2886. — À M. LE DUC DE LA VALLIÈRE[1].

Des bords du lac, 26 février.

Quelle lubie vous a pris, monsieur le duc ! Je ne parle pas d’être philosophe à la cour : c’est un effort de sagesse dont votre esprit est très-capable. Je ne parle pas d’embellir Montrouge comme Champs : vous êtes très-digne de bien nipper deux maîtresses à la fois. Je parle de la lubie de daigner relancer du sein de vos plaisirs un ermite des bords du lac de Genève, et de vous imaginer que


Dans ma vieillesse languissante
la lueur faible et tremblante
D’un feu prés de se consumer
Pourrait encor se ranimer
À la lumière étincelante
De cette jeunesse brillante
Qui peut toujours vous animer.


C’est assurément par charité pure que vous me faites des propositions. Quel besoin pourriez-vous avoir des réflexions d’un Suisse, dans la vie charmante que vous menez ?

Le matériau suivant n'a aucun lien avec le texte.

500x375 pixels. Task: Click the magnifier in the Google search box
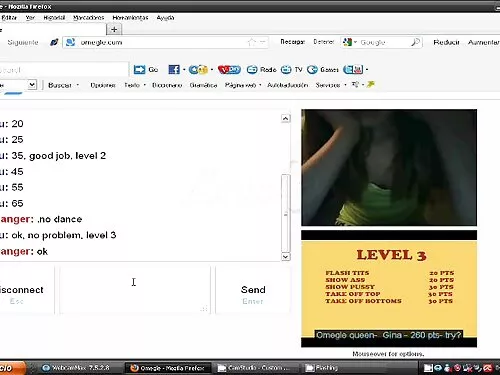point(415,42)
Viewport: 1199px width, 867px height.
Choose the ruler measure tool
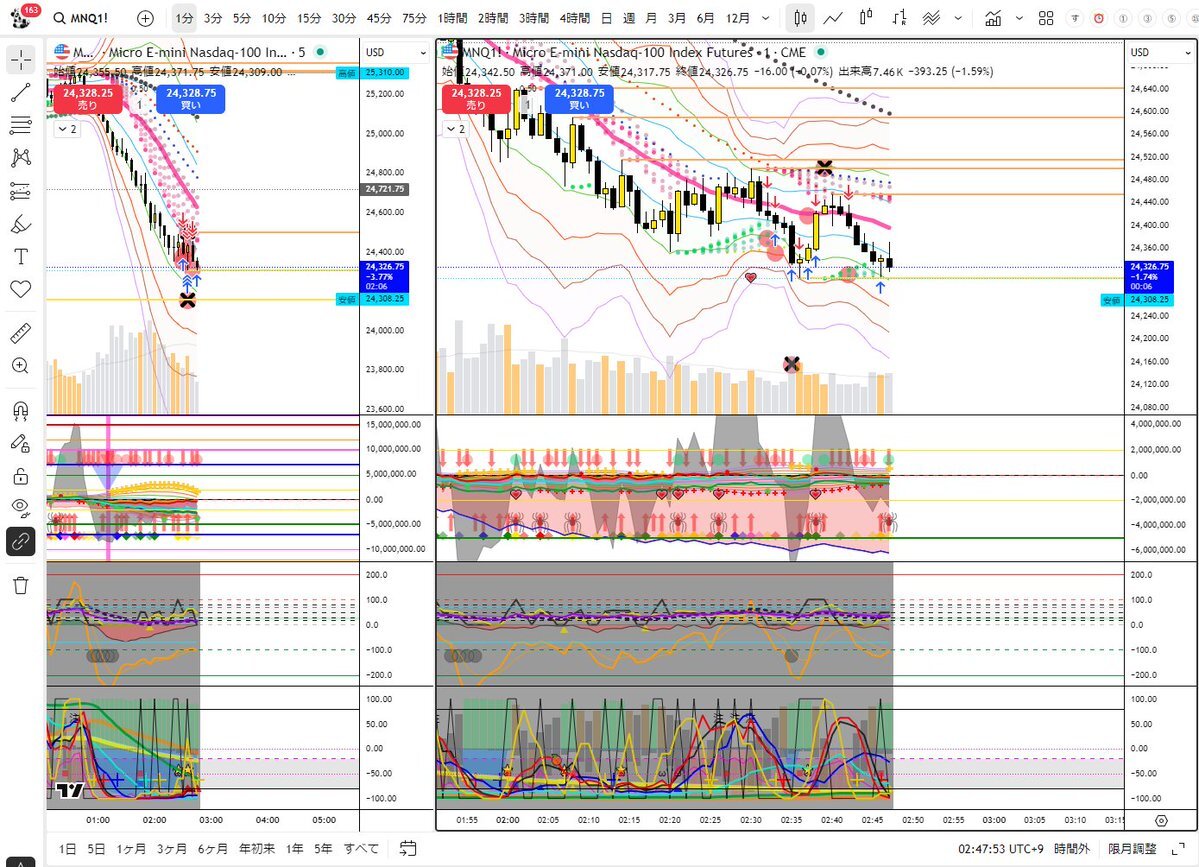point(20,333)
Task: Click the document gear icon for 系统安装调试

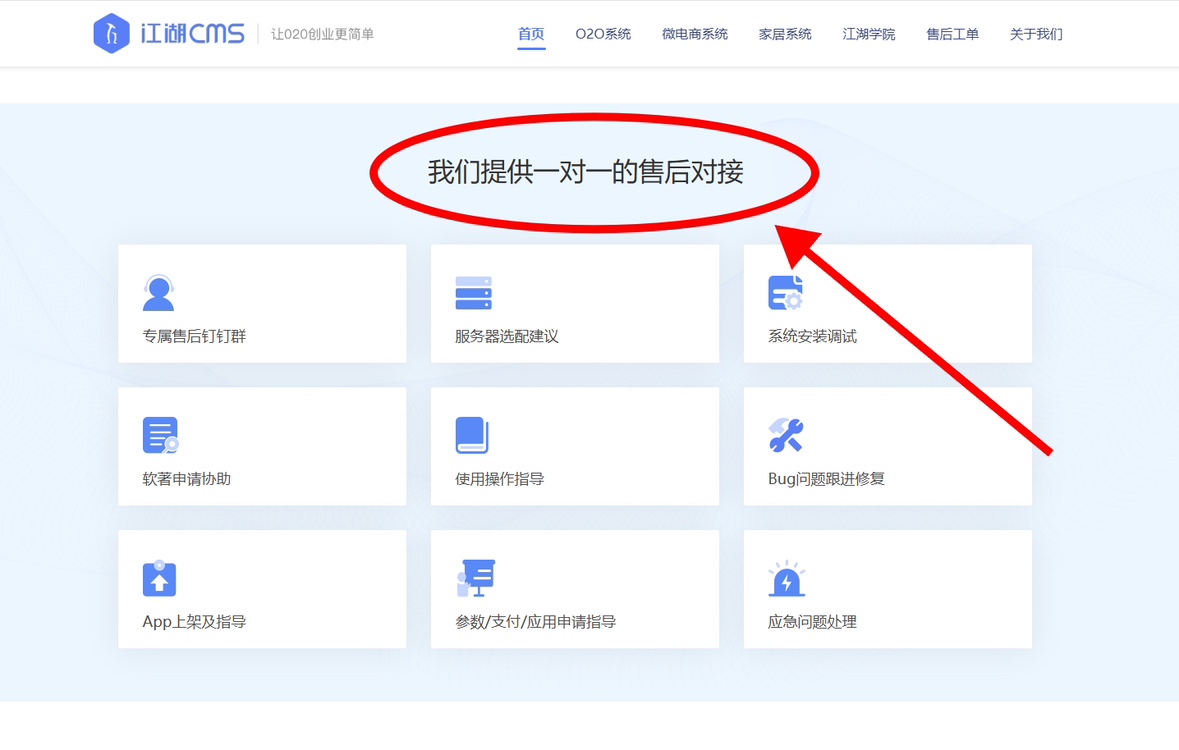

Les matins on vous voit paraître
Dans la meute des chiens courants.
Et dans celle des courtisans,
Tous bons serviteurs de leur maître ;
Avec grand bruit vous le suivez
Pour mieux vous éviter vous-même,
Et le soir vous vous retrouvez.
Votre bonheur doit être extrême
Alors qu’avec vous vous vivez.
À vos beaux festins vous avez
Une troupe leste et choisie
D’esprits comme vous cultivés,
Gens dont les goûts non dépravés,
En vins, en prose, en poésie.
Sont des bons gourmets approuvés,


Et par qui tout bas sont bravés
Préjugés de théologie.
Dans ce bonheur vous enclavez
Une fille jeune et jolie,
Par vos soins encore embellie,
Qu’à votre gré vous captivez,
Et qui dit, comme vous savez,
Qu’elle vous aime à la folie.

Quelle est donc votre fantaisie.
Lorsque, dans le rapide cours
D’une carrière si remplie,
Vous prétendez avoir recours
À quelque mienne rapsodie !
N’allez pas mêler, je vous prie.
Dans vos soupers, dans vos amours,
Ma piquette à votre ambrosie ;
Ah ! toute ma philosophie
Vaut-elle un soir de vos beaux jours ?


Tout ce que je peux faire, c’est de vous imiter très-humblement et de très-loin ; non pas en rois, non pas en filles, mais dans l’amour de la retraite. Je saluerai, de ma cabane des Alpes, vos palais de Champs et de Montrouge ; je parlerai de vos bontés à ce grand lac de Genève que je vois de mes fenêtres ; à ce Rhône qui baigne les murs de mon jardin. Je dirai à nos grosses truites que j’ai été aimé de celui à qui on a donné le nom de Brochet, que portait le grand protecteur[2] de Voiture, Comptez, monsieur le duc, que vous avez rappelé en moi un souvenir bien respectueux et bien tendre. La compagne de ma retraite partage les sentiments que je conserverai pour vous toute ma vie.

Ne comptez pas qu’un pauvre malade comme moi soit toujours en état d’avoir l’honneur de vous écrire.

J’enverrai mon billet de confession à M. l’abbé de Voisenon, évêque de Montrouge.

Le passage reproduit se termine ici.